Even the famed Viper Room, owned by Johnny Depp himself, is just another old rock’n’roll club on an ordinary night. You wouldn’t know that
this was where megastar-in-the-making River Phoenix was found dead by the doorway in October 1993, overdosed on drugs, aged just 23 and only a few days before he was due to start filming
Interview With a Vampire
alongside Tom Cruise. If he had snorted less up his nose we might never have heard of Brad Pitt. There are people who make pilgrimages to scenes of famous Hollywood deaths, though as far as I can make out, cyberspace father William Gibson’s virtual reality art recreation of his corpse
in situ
(in the novel
Spook Country
) hasn’t materialised yet. Or maybe I was just missing my VR helmet; there are times on Sunset when it’s easy enough to lose your grip on what’s real and what’s made up on the spot.

The only bit of true upmarket chic on Sunset is the quaint little collection of shops and cafés called Sunset Plaza, a low-rise throwback to the 1930s, stuffed with expensive designer stores. Bruce Willis and the Governator himself are said to favour Billy Martin’s Western attire store, while Tom Cruise and Nicole Kidman pop in at Oliver Peoples. Richard Gere took Cindy Crawford here to buy her wedding ring, though the shop where they bought it has gone. Even Sunset Plaza is not immune to fickle fashion trends and the credit crunch.

But I’ve seen enough to get the flavour and a stroll down into Beverly Hills suddenly seems irresistible, the change in the noise and traffic
immediately
palpable. Wandering along just a few of the verdant, almost
subtropical
avenues, listening to the sound of the cicadas and taking in the aroma of orchids, it’s easy to imagine myself back in Bogartland. The celebrities have changed though – even if the one name the address Beverly Hills still conjures up for me is Jed Clampett – today’s superstars cosseted in their mansions up in the hills around me include not just movie stars but pop singers and British footballers. Well, one footballer in particular. But I’ve got a date with David Beckham tomorrow, so there’s no need to rush.

I had ordered up my ticket for the LA Galaxy’s match against the New York Red Bulls several months before leaving Britain. Not because I’m a
particularly
big Beckham fan – though few England supporters could fail to owe him a debt of gratitude for that miracle free kick that saw us through to the 2002 World Cup. And I certainly was never a fan of Manchester United who have long since been not so much a club as a brand: it would be like being a fan of Starbucks. Yes, yes, I know some people are. I have seen them paying homage at the site of the holy latte grail.

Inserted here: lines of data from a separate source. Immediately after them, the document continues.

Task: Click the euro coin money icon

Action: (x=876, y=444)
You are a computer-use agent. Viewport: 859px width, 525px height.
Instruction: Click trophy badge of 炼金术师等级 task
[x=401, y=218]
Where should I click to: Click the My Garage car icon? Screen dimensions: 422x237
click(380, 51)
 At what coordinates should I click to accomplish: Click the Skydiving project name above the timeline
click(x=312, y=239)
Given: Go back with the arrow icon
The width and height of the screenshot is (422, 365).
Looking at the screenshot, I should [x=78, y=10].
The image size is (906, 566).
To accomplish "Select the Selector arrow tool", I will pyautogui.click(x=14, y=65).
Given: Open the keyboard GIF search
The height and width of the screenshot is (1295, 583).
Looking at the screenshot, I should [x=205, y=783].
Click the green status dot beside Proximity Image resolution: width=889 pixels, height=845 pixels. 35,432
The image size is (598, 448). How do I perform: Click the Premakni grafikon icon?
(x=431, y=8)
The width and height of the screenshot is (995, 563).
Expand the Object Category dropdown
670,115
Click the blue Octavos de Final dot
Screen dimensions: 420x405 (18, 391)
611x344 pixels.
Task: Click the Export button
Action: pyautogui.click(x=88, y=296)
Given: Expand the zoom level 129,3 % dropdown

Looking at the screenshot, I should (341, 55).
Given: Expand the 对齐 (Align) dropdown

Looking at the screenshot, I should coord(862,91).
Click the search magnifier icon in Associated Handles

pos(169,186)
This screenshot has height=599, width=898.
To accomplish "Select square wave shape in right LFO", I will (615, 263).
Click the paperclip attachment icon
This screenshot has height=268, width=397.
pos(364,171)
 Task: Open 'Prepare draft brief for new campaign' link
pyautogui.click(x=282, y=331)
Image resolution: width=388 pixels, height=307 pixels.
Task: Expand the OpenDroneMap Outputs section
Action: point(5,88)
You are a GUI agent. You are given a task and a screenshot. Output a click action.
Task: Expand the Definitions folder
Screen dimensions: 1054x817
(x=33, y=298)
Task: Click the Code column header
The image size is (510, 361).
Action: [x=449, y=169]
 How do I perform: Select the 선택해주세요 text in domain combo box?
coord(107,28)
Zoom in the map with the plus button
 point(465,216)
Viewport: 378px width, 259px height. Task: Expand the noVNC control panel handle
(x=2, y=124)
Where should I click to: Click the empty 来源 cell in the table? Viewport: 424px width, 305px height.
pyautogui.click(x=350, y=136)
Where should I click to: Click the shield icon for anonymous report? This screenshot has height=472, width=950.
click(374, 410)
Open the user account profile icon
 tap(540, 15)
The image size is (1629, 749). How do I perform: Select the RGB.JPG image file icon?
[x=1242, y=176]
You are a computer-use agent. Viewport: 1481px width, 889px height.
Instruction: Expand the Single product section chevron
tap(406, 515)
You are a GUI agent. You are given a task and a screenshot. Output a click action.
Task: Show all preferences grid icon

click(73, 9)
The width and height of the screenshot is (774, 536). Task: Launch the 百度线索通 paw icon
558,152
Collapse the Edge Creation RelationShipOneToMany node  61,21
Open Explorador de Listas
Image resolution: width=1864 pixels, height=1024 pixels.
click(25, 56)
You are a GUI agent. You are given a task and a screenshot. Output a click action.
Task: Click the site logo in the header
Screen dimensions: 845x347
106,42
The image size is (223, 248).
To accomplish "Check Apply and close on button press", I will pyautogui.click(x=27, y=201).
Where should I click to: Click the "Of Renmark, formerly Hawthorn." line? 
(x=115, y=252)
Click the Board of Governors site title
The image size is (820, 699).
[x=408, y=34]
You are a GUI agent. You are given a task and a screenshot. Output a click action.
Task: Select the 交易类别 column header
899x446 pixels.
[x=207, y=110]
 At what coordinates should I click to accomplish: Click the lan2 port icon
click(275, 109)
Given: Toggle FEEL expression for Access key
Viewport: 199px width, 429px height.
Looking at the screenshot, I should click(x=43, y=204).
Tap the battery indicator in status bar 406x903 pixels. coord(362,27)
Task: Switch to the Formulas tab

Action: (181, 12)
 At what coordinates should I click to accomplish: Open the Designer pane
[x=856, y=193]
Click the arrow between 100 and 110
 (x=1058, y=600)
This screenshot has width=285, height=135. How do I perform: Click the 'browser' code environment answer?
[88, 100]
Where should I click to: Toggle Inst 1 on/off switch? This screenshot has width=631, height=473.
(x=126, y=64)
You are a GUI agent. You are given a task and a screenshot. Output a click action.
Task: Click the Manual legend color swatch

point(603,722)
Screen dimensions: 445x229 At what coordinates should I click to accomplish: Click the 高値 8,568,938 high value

But ‘Posh and Becks’ have made themselves into such remarkable – and despite the extravagantly immodest displays of excessive wealth – remarkably likeable symbols of modern Britain, that I can’t resist the temptation of seeing how the great man goes down in his new homeland. Especially as he’s come with the express aim of infecting the planet’s only nation immune to proper football (okay then, Yanks, soccer) with the germs of passion for ‘the beautiful game’. Also, it’s been almost a month since I was last at a game; I’m suffering withdrawal symptoms.